July 29, 2014

Mary Kingsley: Daring Female Explorer of Africa

In Victorian England, it wasn’t exactly popular for women to have careers, let alone careers that took them outside the home. Mary Henrietta Kingsley defied the social norm and set out to do that which she was passionate about: exploring West Africa in the name of science!

An artist's rendition of Mary Kingsley.

An artist’s rendition of Mary Kingsley.

That’s something we here at Travels with Gannon & Wyatt are all about. We love the idea that she could get past her own cultural expectations, and certainly her own comfort zone, in order to pursue something she truly believed in. Women of Victorian England did not, as a rule, participate in the sciences or anthropology, both of which Miss Kingsley excelled in. Truthfully, even most of the men of her time would not venture into the areas Kingsley did. Despite numerous warnings from doctors, scientist, and other explorers, Kingsley still set off for the interior of West Africa with an open mind.

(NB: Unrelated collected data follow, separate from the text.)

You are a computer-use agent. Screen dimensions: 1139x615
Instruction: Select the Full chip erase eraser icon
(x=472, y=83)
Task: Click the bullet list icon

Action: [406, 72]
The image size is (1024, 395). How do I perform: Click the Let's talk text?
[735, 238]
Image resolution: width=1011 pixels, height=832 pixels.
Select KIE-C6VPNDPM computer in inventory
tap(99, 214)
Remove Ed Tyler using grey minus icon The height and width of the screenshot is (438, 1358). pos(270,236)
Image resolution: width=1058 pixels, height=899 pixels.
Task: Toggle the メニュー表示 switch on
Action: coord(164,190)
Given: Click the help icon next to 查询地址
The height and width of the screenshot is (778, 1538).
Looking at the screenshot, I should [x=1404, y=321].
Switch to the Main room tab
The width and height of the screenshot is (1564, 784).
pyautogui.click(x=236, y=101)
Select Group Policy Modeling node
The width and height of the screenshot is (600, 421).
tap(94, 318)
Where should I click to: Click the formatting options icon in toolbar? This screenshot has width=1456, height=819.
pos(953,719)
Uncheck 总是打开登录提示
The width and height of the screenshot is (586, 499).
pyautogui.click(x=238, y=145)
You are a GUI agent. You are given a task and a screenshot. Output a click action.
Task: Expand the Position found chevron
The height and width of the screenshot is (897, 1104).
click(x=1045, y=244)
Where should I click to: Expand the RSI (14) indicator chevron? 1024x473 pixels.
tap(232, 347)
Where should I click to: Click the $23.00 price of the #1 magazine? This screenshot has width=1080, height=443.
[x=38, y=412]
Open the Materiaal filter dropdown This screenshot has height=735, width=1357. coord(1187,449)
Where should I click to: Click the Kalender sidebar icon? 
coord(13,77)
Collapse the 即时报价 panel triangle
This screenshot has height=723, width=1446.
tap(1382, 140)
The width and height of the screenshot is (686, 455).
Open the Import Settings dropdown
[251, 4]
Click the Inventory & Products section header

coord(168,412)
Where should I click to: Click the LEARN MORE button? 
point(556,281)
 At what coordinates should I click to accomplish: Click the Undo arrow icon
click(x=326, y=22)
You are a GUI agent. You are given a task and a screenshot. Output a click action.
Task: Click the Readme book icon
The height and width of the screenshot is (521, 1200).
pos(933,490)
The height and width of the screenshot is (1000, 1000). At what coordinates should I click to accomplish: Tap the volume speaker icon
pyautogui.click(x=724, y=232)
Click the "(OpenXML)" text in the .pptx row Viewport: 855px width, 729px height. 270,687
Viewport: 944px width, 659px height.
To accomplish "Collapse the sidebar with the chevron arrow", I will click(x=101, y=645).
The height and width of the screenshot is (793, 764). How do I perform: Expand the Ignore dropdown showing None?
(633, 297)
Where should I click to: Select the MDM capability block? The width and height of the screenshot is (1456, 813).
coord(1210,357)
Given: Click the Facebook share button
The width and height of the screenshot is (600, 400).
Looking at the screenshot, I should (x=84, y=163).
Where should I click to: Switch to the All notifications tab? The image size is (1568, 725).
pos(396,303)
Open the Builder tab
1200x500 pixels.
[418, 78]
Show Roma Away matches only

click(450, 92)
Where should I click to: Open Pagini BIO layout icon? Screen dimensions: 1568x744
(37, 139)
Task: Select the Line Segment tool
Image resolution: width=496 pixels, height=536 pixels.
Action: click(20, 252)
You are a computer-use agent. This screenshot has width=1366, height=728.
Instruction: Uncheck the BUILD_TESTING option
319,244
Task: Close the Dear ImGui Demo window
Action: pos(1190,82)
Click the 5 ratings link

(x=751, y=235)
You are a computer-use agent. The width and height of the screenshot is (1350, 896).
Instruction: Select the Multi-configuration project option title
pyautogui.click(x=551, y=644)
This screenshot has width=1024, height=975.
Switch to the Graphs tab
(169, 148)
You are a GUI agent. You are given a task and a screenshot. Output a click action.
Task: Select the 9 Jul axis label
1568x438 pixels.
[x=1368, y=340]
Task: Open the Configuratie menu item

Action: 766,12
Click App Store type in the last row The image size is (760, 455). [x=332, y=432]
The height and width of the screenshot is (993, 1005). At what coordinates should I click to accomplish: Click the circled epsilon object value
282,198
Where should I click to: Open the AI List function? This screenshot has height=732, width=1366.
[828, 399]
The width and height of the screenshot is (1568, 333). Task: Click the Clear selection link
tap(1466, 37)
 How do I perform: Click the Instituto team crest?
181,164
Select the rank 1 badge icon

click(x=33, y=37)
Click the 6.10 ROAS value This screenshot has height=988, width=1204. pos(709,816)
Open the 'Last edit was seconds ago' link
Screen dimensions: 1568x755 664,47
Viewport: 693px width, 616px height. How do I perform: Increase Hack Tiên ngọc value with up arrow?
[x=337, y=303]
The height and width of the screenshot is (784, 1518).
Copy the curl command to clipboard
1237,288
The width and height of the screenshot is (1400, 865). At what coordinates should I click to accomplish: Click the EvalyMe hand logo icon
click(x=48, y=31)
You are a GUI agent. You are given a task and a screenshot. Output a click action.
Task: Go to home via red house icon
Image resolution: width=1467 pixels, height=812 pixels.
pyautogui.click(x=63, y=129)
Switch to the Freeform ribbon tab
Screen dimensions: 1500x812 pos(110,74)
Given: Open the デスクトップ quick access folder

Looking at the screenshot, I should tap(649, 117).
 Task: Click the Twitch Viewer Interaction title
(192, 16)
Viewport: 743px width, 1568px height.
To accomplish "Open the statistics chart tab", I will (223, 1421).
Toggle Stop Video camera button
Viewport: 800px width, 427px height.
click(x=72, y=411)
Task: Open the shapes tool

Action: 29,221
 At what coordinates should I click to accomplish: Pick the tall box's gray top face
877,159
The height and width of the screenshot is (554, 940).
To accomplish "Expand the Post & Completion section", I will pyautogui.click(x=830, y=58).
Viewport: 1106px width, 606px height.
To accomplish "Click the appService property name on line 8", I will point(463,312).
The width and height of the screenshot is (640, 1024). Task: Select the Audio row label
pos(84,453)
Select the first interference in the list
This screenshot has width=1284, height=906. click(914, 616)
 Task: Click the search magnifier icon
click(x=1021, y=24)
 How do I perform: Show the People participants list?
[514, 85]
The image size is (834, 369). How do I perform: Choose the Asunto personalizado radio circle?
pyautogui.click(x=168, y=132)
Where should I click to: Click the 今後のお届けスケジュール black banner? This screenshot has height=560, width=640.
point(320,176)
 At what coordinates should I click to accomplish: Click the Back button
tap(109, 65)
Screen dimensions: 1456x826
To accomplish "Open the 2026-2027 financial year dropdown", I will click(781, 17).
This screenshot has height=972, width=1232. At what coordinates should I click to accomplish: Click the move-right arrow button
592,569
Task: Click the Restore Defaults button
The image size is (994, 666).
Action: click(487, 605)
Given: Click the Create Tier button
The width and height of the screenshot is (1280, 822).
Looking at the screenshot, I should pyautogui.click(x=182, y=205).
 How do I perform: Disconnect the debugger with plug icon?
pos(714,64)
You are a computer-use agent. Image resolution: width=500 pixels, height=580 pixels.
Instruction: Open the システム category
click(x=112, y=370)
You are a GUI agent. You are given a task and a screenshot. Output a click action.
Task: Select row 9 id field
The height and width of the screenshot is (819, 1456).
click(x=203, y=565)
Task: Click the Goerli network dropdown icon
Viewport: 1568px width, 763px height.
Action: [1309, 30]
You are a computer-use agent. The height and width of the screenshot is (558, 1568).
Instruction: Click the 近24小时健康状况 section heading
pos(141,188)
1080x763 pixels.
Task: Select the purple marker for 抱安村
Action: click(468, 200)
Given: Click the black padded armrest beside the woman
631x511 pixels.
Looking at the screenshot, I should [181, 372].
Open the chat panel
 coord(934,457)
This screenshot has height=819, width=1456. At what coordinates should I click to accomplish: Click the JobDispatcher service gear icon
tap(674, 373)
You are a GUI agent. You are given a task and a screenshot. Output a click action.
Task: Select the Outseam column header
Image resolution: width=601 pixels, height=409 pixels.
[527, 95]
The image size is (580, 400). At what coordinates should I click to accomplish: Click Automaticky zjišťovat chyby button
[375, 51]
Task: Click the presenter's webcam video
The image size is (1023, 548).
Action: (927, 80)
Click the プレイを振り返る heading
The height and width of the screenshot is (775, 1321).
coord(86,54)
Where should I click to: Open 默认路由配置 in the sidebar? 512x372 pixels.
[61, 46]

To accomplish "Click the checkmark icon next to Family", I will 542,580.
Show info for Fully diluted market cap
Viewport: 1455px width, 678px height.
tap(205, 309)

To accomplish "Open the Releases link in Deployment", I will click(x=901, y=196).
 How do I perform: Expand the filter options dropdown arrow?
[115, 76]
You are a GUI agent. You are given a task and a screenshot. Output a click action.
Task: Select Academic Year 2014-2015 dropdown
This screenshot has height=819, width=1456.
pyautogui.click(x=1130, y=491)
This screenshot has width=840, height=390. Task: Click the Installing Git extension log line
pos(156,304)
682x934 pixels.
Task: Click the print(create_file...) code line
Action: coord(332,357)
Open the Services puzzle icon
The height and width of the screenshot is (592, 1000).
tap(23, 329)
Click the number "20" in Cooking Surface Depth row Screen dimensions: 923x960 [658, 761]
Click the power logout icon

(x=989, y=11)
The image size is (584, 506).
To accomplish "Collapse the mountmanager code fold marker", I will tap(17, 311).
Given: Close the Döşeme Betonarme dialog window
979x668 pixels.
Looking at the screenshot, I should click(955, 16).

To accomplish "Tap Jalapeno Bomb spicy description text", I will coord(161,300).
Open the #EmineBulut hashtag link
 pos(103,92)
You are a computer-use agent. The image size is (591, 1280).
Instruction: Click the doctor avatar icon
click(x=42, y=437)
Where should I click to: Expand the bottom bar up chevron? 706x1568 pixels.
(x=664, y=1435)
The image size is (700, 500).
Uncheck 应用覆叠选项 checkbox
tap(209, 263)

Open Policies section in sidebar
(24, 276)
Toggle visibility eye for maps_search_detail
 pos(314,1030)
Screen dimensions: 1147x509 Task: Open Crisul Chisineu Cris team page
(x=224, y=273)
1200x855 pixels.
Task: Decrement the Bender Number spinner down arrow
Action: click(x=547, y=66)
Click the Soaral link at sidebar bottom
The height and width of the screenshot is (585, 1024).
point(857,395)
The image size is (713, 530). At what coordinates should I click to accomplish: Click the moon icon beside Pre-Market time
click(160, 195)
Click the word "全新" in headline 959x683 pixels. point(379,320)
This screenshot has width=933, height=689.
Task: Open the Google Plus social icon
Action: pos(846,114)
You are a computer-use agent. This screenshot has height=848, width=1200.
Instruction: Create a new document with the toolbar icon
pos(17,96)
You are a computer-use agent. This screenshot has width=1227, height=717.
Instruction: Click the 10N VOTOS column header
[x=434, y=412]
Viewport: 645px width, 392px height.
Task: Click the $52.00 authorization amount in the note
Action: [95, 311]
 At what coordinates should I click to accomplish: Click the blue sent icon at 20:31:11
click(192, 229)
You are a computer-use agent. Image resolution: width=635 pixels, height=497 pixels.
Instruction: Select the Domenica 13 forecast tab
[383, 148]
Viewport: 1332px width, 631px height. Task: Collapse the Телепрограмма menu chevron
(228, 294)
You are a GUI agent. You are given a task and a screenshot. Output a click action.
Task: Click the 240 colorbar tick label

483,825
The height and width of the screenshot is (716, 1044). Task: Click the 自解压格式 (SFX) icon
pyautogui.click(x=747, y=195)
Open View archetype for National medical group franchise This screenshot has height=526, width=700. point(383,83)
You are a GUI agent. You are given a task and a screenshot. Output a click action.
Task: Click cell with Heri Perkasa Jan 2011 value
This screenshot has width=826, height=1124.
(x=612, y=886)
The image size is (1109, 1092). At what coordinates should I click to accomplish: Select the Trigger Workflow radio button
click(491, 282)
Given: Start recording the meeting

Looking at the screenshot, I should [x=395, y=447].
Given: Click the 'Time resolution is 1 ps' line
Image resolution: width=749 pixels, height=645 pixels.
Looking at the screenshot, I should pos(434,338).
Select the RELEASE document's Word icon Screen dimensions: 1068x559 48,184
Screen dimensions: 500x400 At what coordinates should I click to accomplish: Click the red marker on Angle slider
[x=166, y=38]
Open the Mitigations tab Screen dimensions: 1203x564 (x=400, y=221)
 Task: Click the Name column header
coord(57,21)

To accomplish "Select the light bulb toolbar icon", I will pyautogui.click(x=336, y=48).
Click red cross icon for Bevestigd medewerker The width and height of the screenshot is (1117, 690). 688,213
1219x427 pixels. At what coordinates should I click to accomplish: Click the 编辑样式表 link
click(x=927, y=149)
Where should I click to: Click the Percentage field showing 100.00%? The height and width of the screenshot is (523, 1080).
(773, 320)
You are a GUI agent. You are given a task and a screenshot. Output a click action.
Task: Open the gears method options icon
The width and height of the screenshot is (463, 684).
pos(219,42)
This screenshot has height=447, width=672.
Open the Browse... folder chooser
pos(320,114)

Not only that, but her writing on the subject greatly helped to influence British thought at the time, in regards to African culture. According to her biography, “Kingsley was an outspoken critic of European colonialism, a champion for indigenous customs, and a dedicated campaigner for a revised British policy which supported traders and merchants over the needs of settlers and missionaries,” (Women in European History). Miss Kingsley published two works, both of which irrefutably disputed the stereotypes of Africa in the minds of the commonwealth of England: Travels in West Africa and West African Studies. While the stereotype was that the ‘savages’ of Africa had no culture, Kingsley disproved this by thoroughly examining the complexities of the cultures she encountered in her written works.

Kingsley studied, catalogued and took samples of all types of flora and fauna, and also helped fill in the map of West Africa, even though geography was considered to be a male-only profession at the time. Miss Kingsley was even so courageous as to be the first woman to climb Mount Cameroon, and the first known person to summit it from the South side. She is widely accepted as the inspiration behind the Royal African Society, a British organization whose goal is “to promote Africa in business, politics, culture and academia… a society that works to foster better understanding and strong relationships between Britain, Africa and the world,” (Royal African Society).

A map depicting the area in which Miss Kingsley studied West African culture.

A map depicting the area in which Miss Kingsley studied West African culture.

Mary Kingsley led a remarkable life. She challenged gender roles, contrasted previously commonplace beliefs, conducted strenuous scientific research, and faced many obstacles. She was a pioneer in her industry of choice, making her one of the most respected women in the history of the social sciences. We can only hope to embody the adventurous spirit Miss Kingsley must’ve had.

Happy Exploring!

Patti Wheeler

Sources:

“Mary Kingsley” by Jacob Hanebutt, 2010. On www.womenineuropeanhistory.org Accessed 2/4/14.

“Mary Henrietta Kingsley” on www.newworldencyclopedia.org Accessed 2/4/14.

“About Us” on www.royalafricansociety.org Accessed 2/4/14.